- Born: 1948 (age 77–78) Shanghai, China
- Education: Shanghai Art School
- Known for: Chinese Abstraction

Chinese name
- Chinese: 仇德樹
| Transcriptions |

= Qiu Deshu =

Chinese contemporary artist

Qiu Deshu (仇德樹; born 1948), is a Chinese contemporary artist. He is best known for founding Caocao (Grass Grass) Group, an artist collective which endeavored to promote artistic originality, in 1979.

== Early life ==

Qiu Deshu grew up in the former Shanghai French Concession, where he attended after-school art classes at the Luwan District Children's Palace. There, he developed his enthusiasm and passion for art by studying drawing, Western painting, and ink painting. Qiu Deshu's artistic career began as an "artist-worker" during the Cultural Revolution. While Qiu worked as a factory worker at a leather factory which later became a plastics factory, he kept a sketchbook in his pocket and drew portraits of his colleagues during breaks at the factory. Between 1970 and 1973, Qiu attended the Shanghai Art School (上海美術專科學校) for "worker training", during which he created political cartoons with his classmates and teachers.

== Career ==

=== Caocao (Grass Grass) Group ===

In 1977, he moved from the factory to the Luwan District Cultural Palace, where he curated a series of exhibitions. He later established Caocao (meaning: Grass Grass) group, a collective consisting of twelve artists. The name Caocao was chosen as it symbolizes the "strength of life", for grass grows almost everywhere and is a symbol of hope. The three major goals of Caocao Group were independent spirit, independent technique, and independent style.
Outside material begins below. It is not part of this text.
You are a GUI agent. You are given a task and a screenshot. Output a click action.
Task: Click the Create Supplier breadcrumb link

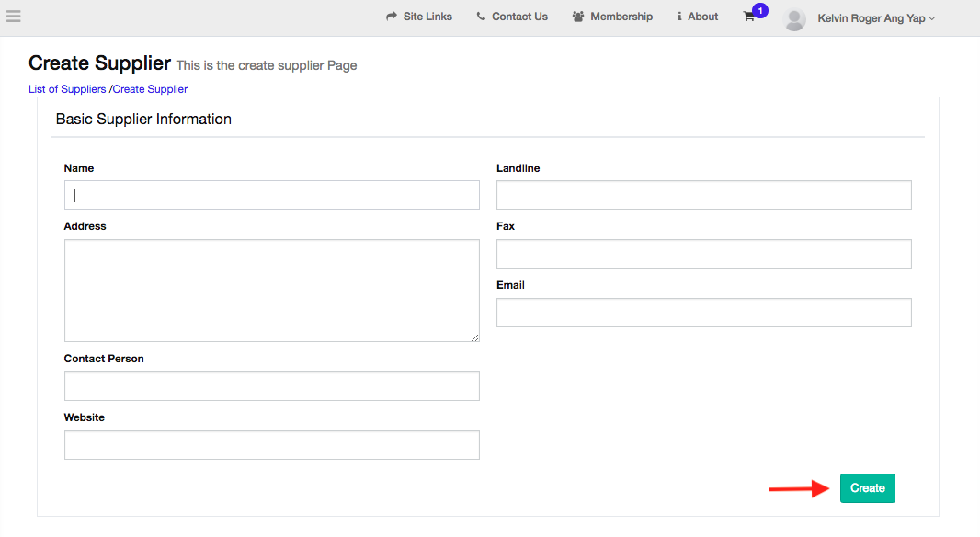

Turning away from Socialist Realism, the Caocao group rejected the use of ink painting as a political gesture of nationalism. They instead associated with the ideology of Chinese literati art, which was considered as a cultural relic to the Maoist regime. At the same time, they were also eager explorers of modernism, celebrating both forms of art.

The group exhibited at the Luwan District Cultural Palace in February, 1980. The exhibition, titled Painting for the '80s, included watercolors and traditional paintings, as well as experimental works reminiscent of the Cubist and Expressionist works the artists had seen in books. However, the authorities soon shut down the exhibition and condemned it, along with the Grass Group itself, as a "typical example of bourgeois liberalism in the Luwan District Cultural System."

=== Fissure Art ===

Shortly after the Painting for the '80s exhibition, Qiu began to develop a series called Fissuring in 1982. Qiu was inspired from a crack on an old slate by chance, which is when he started to create works for his Fissure Series. Struggling to achieve a formal breakthrough with his experiments in torn paper, he discovered a new direction in these fissures.

No longer using ink and color to directly create forms or lines on the surface, he instead applies solid or abstract patterns of ink and color onto the backing paper or canvas, and then pastes fragments of plain painting paper onto the surface. Since then, abstract fissures or cracks became the central image or structure of his work. He has continued to study the techniques and deepened its themes in the past two decades.

In 2008, he was honored with a major solo exhibition at the Shanghai Art Museum, and he remains one of the most influential and active contemporary ink artists today.

== Museum collections ==

Qiu's works are included in the institutional collections of the National Art Museum of China, Beijing; Shanghai Art Museum,, Shanghai; Asian Art Museum of San Francisco, San Francisco; Museum of Fine Arts, Boston, Boston; Yale University Art Gallery, New Haven; Taichung Provincial Art Museum, Taichung.